As US President Donald Trump visited Prime Minister Narendra Modi in India recently, a neighbourhood in North East Delhi was the site of the “worst communal violence” against Muslims the city had seen in decades. Despite the international attention garnered by a presidential visit, Indian groups abroad, such as the U of T Indian Students’ Society (ISS) have remained relatively silent about these attacks.
The attack came after Kapil Mishra, a member of the ruling Hindu nationalist Bharatiya Janatiya Party (BJP) who recently lost his seat in local elections, warned Muslim women protesting in northern Delhi against the recently imposed Citizenship Amendment Act (CAA) that if they did not clear the roads before Trump left the country, they would face the wrath of the BJP’s supporters after Trump’s departure. BJP’s supporters, however, took that as an immediate signal and formed a mob within minutes.
The CAA fast-tracks Indian citizenship for religious minorities from Afghanistan, Bangladesh, and Pakistan, claiming to help those who have fled religious persecution.

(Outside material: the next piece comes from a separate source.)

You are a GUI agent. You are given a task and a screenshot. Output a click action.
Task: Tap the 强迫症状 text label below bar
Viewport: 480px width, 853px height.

The act explicitly excludes Muslims, threatening to expel those without proper documentation who fled to the country in 1971 after the Bangladesh Liberation War and have been calling India home ever since.
The CAA is coupled with a plan to implement the National Registry of Citizens nationwide, which has already stripped two million Muslims of citizenship in the state of Assam. The escalating violence has left Muslims in India feeling as though their livelihoods are at stake. Hindus form the nation’s religious majority group while Muslims are a sizeable minority in India, which has a long history of Islamophobic immigration policies.
The ISS released a statement concerning these events on Instagram more than one week after what occurred in Delhi. It only did so after making posts promoting several of its upcoming events during that week across its social media platforms. Although the society’s work and events primarily focus on the experiences of Indian students in Toronto, the time it took the ISS to comment on the situation implied a lack of either knowledge or concern about injustice in India, either of which are troubling.
The statement itself has several problems. Although the ISS condemned the violence and its religious basis, it does not mention that the victims of these attacks were Muslim, nor does it place blame on the BJP’s goons. This indicates to readers that the violence was two-sided, when in reality it was a blatant, targeted attack on Muslims and anti-CAA protestors. Furthermore, the student group has not released any statements or hosted any events about the CAA and National Registry of Citizens, the lockdown in Kashmir, or any other acts of violence, censorship, and suppression that have been plaguing the country for months.
The pogrom in Delhi lasted for three days, as Hindus attacked the Muslim population and Muslims fought back. The violence killed more than 40, injuring more than 200, and lead to the devastation of 79 homes and 327 shops. The victims were mostly Muslim.
Journalists reporting on the event were also assaulted, with many being asked to prove their religion. A mosque in Delhi was subject to arson attacks and vandalism, with rioters even going so far as to climb to the top of a minaret and place a saffron flag depicting the Hindu god Hanuman. The police did little to help those being attacked, with some even joining in to shoot at and taunt severely injured protestors who were lying helplessly on the ground.
As I read obsessively about what was happening in Delhi, it reminded me of one thing: Kristallnacht. As a history student, you learn time and time again about this pivotal event in the rise of the Nazis in 1930s Germany when Sturmabteilung officers — the Nazi paramilitary force — and civilians launched a series of pogroms against the Jewish population in 1938.
They attacked synagogues and Jewish-owned shops and homes, and Jewish people were killed as German security forces did little to intervene. The instance came to be known as the “Night of Broken Glass,” as shards of glass littered the streets in the aftermath of the pogroms. I have been taught that Kristallnacht was a clear foreshadowing of what was to come in Germany, and when I look at the events in Delhi in the same light, it sends chills down my spine.
While Kristallnacht was of course done on a much larger scale, one thing stands out as common to me in both events: the silence of the international community. The international community has done little to condemn the actions of Modi’s jingoistic government, but what is even more heartbreaking is to see the silence, barring some exceptions, of U of T’s Indian diaspora.
The ISS and other organizations of Indians abroad need to come out on the right side of history and not shy away from calling out political leaders on hate-mongering that has had real, horrific consequences. They must not hide the truth about what is happening in India nor ignore the fear that Muslims in the country are feeling. Finally, they must acknowledge that this was not an isolated incident, but part of a larger chain of events that is posing a threat to the lives of India’s 201 million Muslims.
Sana Rizvi is a third-year International Relations, History, and Women and Gender Studies student at Victoria College.